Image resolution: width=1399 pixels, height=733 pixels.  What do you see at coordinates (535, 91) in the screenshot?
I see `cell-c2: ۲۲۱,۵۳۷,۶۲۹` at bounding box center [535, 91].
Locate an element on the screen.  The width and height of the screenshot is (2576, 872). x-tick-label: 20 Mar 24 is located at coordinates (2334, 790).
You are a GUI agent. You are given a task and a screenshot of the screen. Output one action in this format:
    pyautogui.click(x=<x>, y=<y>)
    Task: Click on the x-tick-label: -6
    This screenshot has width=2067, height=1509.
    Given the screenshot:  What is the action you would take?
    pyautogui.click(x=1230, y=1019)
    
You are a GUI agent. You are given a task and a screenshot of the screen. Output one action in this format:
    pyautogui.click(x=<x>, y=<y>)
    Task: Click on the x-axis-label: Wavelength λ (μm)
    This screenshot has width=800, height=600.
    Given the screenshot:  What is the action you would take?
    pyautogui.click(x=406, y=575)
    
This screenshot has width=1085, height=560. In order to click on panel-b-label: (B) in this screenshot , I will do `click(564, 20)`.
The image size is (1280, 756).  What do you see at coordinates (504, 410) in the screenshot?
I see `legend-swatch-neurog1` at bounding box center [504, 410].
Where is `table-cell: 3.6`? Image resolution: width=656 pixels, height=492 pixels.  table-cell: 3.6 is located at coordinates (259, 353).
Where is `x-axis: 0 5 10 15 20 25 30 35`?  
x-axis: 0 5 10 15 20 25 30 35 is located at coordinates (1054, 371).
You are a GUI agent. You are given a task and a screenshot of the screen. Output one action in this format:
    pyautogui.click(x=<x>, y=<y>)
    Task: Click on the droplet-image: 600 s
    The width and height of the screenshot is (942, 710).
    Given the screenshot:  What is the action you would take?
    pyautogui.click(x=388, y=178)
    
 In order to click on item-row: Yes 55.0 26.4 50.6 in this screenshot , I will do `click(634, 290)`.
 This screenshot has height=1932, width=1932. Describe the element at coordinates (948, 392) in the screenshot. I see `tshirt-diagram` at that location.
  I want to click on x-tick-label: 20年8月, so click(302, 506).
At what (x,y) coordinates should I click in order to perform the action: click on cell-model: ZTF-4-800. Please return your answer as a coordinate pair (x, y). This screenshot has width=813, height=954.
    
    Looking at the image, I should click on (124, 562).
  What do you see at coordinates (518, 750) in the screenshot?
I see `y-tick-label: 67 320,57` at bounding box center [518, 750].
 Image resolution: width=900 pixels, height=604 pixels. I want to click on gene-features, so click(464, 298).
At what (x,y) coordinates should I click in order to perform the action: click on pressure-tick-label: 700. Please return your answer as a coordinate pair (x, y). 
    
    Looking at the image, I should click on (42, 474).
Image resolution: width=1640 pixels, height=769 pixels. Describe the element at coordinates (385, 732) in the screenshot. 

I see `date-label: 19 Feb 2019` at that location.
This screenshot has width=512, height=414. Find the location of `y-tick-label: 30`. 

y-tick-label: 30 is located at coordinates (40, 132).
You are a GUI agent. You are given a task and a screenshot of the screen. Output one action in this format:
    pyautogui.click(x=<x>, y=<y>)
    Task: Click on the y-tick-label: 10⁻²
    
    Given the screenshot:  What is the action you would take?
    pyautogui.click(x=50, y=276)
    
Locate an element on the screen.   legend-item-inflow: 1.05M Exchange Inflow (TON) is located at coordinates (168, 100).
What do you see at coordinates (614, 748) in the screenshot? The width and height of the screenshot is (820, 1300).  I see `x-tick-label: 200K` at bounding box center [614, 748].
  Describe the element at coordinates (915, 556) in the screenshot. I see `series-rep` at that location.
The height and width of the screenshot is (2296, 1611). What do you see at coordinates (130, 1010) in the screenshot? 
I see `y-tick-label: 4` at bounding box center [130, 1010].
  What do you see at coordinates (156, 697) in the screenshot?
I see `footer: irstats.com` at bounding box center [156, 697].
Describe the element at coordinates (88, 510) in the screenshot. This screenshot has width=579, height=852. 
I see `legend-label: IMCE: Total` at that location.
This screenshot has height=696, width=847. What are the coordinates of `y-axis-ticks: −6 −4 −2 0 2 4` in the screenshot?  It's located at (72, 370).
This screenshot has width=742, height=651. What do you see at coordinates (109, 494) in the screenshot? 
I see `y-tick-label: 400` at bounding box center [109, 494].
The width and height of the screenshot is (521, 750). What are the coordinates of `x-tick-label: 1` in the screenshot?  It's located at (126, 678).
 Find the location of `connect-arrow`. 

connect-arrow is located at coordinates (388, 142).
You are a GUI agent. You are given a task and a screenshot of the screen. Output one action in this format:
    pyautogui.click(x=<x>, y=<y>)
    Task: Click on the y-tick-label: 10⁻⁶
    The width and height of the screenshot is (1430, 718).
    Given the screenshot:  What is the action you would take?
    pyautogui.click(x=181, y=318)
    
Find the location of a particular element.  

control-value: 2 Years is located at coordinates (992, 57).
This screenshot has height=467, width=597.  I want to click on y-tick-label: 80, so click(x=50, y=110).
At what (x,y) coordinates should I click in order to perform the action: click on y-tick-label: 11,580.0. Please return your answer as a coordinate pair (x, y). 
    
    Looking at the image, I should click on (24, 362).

★ ★ ★ ★ ★ ★ ★

■ TASK PROMPT
Reproduce all of the material above, swapping every occurrence of "GUI agent" for "screen assistant" and leaving everything else unchanged.

■ REPLY
Image resolution: width=1399 pixels, height=733 pixels.  What do you see at coordinates (535, 91) in the screenshot?
I see `cell-c2: ۲۲۱,۵۳۷,۶۲۹` at bounding box center [535, 91].
Locate an element on the screen.  The width and height of the screenshot is (2576, 872). x-tick-label: 20 Mar 24 is located at coordinates (2334, 790).
You are a screen assistant. You are given a task and a screenshot of the screen. Output one action in this format:
    pyautogui.click(x=<x>, y=<y>)
    Task: Click on the x-tick-label: -6
    This screenshot has width=2067, height=1509.
    Given the screenshot:  What is the action you would take?
    pyautogui.click(x=1230, y=1019)
    
You are a screen assistant. You are given a task and a screenshot of the screen. Output one action in this format:
    pyautogui.click(x=<x>, y=<y>)
    Task: Click on the x-axis-label: Wavelength λ (μm)
    This screenshot has width=800, height=600.
    Given the screenshot:  What is the action you would take?
    pyautogui.click(x=406, y=575)
    
This screenshot has width=1085, height=560. In order to click on panel-b-label: (B) in this screenshot , I will do `click(564, 20)`.
The image size is (1280, 756).  What do you see at coordinates (504, 410) in the screenshot?
I see `legend-swatch-neurog1` at bounding box center [504, 410].
Where is `table-cell: 3.6`? Image resolution: width=656 pixels, height=492 pixels.  table-cell: 3.6 is located at coordinates (259, 353).
Where is `x-axis: 0 5 10 15 20 25 30 35`?  
x-axis: 0 5 10 15 20 25 30 35 is located at coordinates (1054, 371).
You are a screen assistant. You are given a task and a screenshot of the screen. Output one action in this format:
    pyautogui.click(x=<x>, y=<y>)
    Task: Click on the droplet-image: 600 s
    The width and height of the screenshot is (942, 710).
    Given the screenshot:  What is the action you would take?
    pyautogui.click(x=388, y=178)
    
 In order to click on item-row: Yes 55.0 26.4 50.6 in this screenshot , I will do `click(634, 290)`.
 This screenshot has height=1932, width=1932. Describe the element at coordinates (948, 392) in the screenshot. I see `tshirt-diagram` at that location.
  I want to click on x-tick-label: 20年8月, so click(302, 506).
At what (x,y) coordinates should I click in order to perform the action: click on cell-model: ZTF-4-800. Please return your answer as a coordinate pair (x, y). This screenshot has width=813, height=954.
    
    Looking at the image, I should click on (124, 562).
  What do you see at coordinates (518, 750) in the screenshot?
I see `y-tick-label: 67 320,57` at bounding box center [518, 750].
 Image resolution: width=900 pixels, height=604 pixels. I want to click on gene-features, so click(464, 298).
At what (x,y) coordinates should I click in order to perform the action: click on pressure-tick-label: 700. Please return your answer as a coordinate pair (x, y). 
    
    Looking at the image, I should click on (42, 474).
Image resolution: width=1640 pixels, height=769 pixels. Describe the element at coordinates (385, 732) in the screenshot. 

I see `date-label: 19 Feb 2019` at that location.
This screenshot has width=512, height=414. Find the location of `y-tick-label: 30`. 

y-tick-label: 30 is located at coordinates (40, 132).
You are a screen assistant. You are given a task and a screenshot of the screen. Output one action in this format:
    pyautogui.click(x=<x>, y=<y>)
    Task: Click on the y-tick-label: 10⁻²
    
    Given the screenshot:  What is the action you would take?
    pyautogui.click(x=50, y=276)
    
Locate an element on the screen.   legend-item-inflow: 1.05M Exchange Inflow (TON) is located at coordinates (168, 100).
What do you see at coordinates (614, 748) in the screenshot? The width and height of the screenshot is (820, 1300).  I see `x-tick-label: 200K` at bounding box center [614, 748].
  Describe the element at coordinates (915, 556) in the screenshot. I see `series-rep` at that location.
The height and width of the screenshot is (2296, 1611). What do you see at coordinates (130, 1010) in the screenshot? 
I see `y-tick-label: 4` at bounding box center [130, 1010].
  What do you see at coordinates (156, 697) in the screenshot?
I see `footer: irstats.com` at bounding box center [156, 697].
Describe the element at coordinates (88, 510) in the screenshot. This screenshot has width=579, height=852. 
I see `legend-label: IMCE: Total` at that location.
This screenshot has height=696, width=847. What are the coordinates of `y-axis-ticks: −6 −4 −2 0 2 4` in the screenshot?  It's located at (72, 370).
This screenshot has width=742, height=651. What do you see at coordinates (109, 494) in the screenshot? 
I see `y-tick-label: 400` at bounding box center [109, 494].
The width and height of the screenshot is (521, 750). What are the coordinates of `x-tick-label: 1` in the screenshot?  It's located at (126, 678).
 Find the location of `connect-arrow`. 

connect-arrow is located at coordinates (388, 142).
You are a screen assistant. You are given a task and a screenshot of the screen. Output one action in this format:
    pyautogui.click(x=<x>, y=<y>)
    Task: Click on the y-tick-label: 10⁻⁶
    The width and height of the screenshot is (1430, 718).
    Given the screenshot:  What is the action you would take?
    pyautogui.click(x=181, y=318)
    
Find the location of a particular element.  

control-value: 2 Years is located at coordinates (992, 57).
This screenshot has height=467, width=597.  I want to click on y-tick-label: 80, so click(x=50, y=110).
At what (x,y) coordinates should I click in order to perform the action: click on y-tick-label: 11,580.0. Please return your answer as a coordinate pair (x, y). 
    
    Looking at the image, I should click on (24, 362).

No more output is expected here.